How do I transfer data to/ from SPSS and …
SPSS can automatically (using menu or syntax) read / write data from many different formats including SAS, STATA, Excel, Access, ASCII files.
How do I create an index, ID or key variable?
Three situations are discussed:
(Q first situation) I would like to create a new variable (an ID variable) which would number each case in my data, starting with 1 and ending with n, the number of cases in the file. How can I do that?
(A first situation)
- Using syntax:
COMPUTE id=$CASENUM.(If nothing happens, select TRANSFORM>RUN PENDING TRANSFORM)
- Using the menu: select TRANSFORM>COMPUTE then enter
id in the Target Variable text box and
$casenum in the Numeric Expression text box. Click OK.(If nothing happens, select TRANSFORM>RUN PENDING TRANSFORM)
$CASENUM is a system variable. The easiest method to find the list of all system variables is to open spssbase and search for "$casenum". (Note that pi is not one of the system variable. Use
COMPUTE pi=4*ARTAN(1). to get pi.
(Q second situation) What if I do not have any data in my data file but I would still like to create an ID variable with values between 1 and 10.
(A second situation): This cannot be done using the menu, you need syntax:
- Using syntax:
INPUT PROGRAM. LOOP id=1 TO 10. END CASE. END LOOP. END FILE. END INPUT PROGRAM. LIST.
(Q third situation) I have many cases with the same ID and would like to create a new variable where I would number consecutively those cases (within each ID).
(A third situation): See the syntax "Number consecutive cases within a given ID.sps" in this section.
How do I go about using an alternative syntax editor?
The following zip file and notes were provided by Tom Dierickx (Thanks Tom!) It contains
- Instructions (readme.doc)
- SPSS syntax submitter (tdRunSyntax.exe)
- Template clip library (tdSPSS.tcl)
- Sample keyword list (tdSPSS.syn)
Tom lists the following reasons for using an alternative syntax editor:
Some of the advantages are the following:
1) You can create a "code library" that allows you to maintain/re-use code snippets
2) It has color-coding syntax features
3) It has powerful search-and-replace features (including regular expressions such as finding tabs, etc.)
4) You can have line numbers display in the left margin, making it easier to keep track of where you're at!
5) You can have multiple files open at once with tab selectors at the bottom that allow you to toggle between open documents
6) It has macro capabilities that can record and replay your keystrokes
7) You can setup menu items that run configured tools.

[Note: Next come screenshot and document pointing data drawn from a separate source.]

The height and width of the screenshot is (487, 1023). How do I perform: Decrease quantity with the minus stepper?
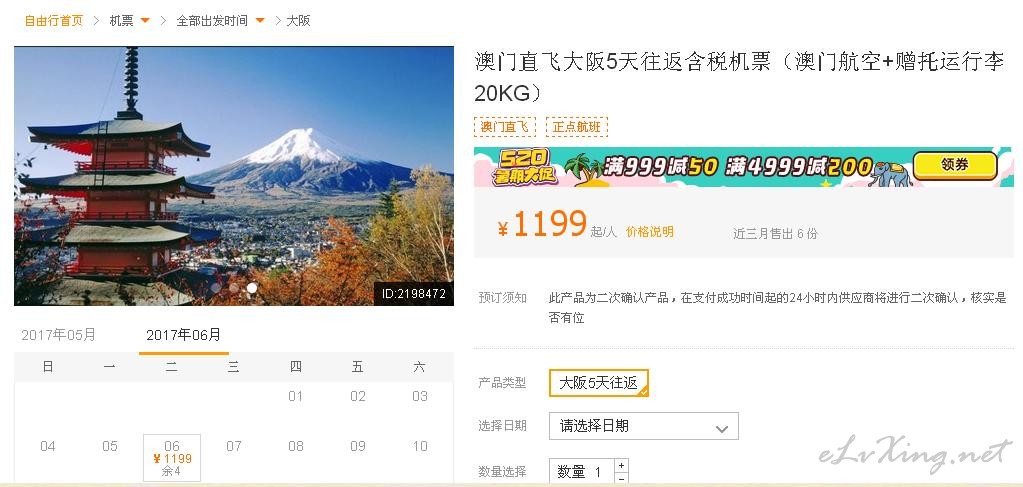coord(621,478)
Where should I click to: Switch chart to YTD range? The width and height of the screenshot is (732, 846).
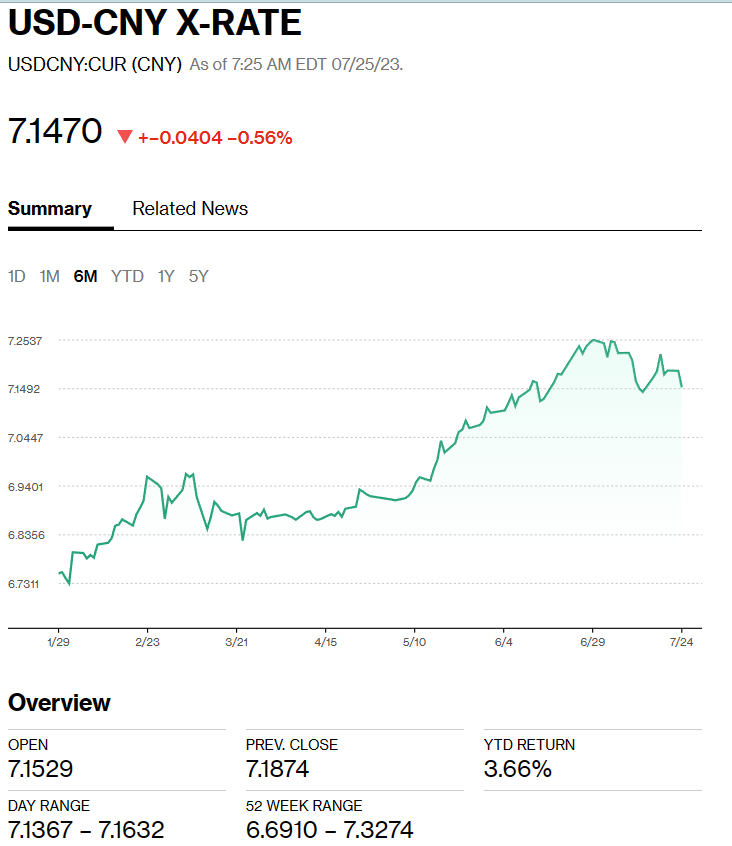pos(127,276)
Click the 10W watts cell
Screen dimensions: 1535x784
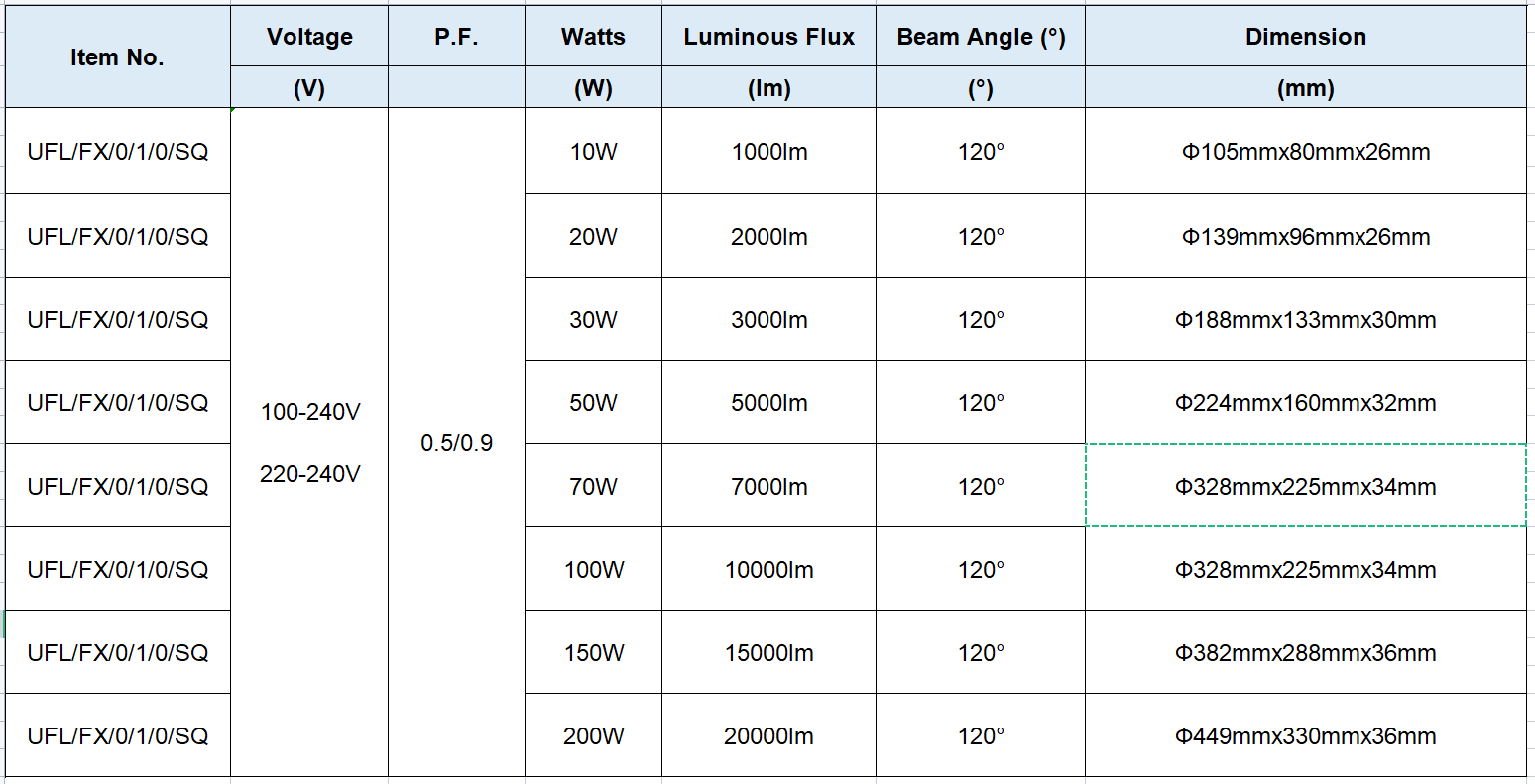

For example, I built a small .exe file in VB that takes any selected text and submits it to SPSS. (In essence, just like SPSS's syntax editor).
I could probably think of 101 more reasons, but the moral of the story is that I haven't used the SPSS syntax editor for several months. TextPad is far superior for all of the above reasons and more. In fact, you can use it to code for ANY language - Java, HTML/ASP, C++, etc.
Note that it's also useful to set up a new menu item in SPSS that automatically opens TextPad (with a new, blank .sps document)
I need to reference SPSS in an article I am writing, how should I do that?
The following information is taken from official SPSS FAQ:
For most of our products, you can get the complete product name, version or release number and date of creation from the "About . . ." dialog box that appears under the "Help" menu. For example, if you have SPSS for Windows, you might see this:
SPSS for Windows
Release 10.0.0 (September 1999)
You can then write a bibliographic citation as follows:
SPSS for Windows, Rel. 10.0.0. 1999. Chicago: SPSS Inc.
How can I show, in the table, categories which have *not* been selected by respondents?
For versions earlier than 11.5 see Show empty categories in tables.SPS (2 methods are shown) in this section
For versions 11.5 or over, this option is directly available from syntax of the CTABLES (you'll need Custom Tables module licensed).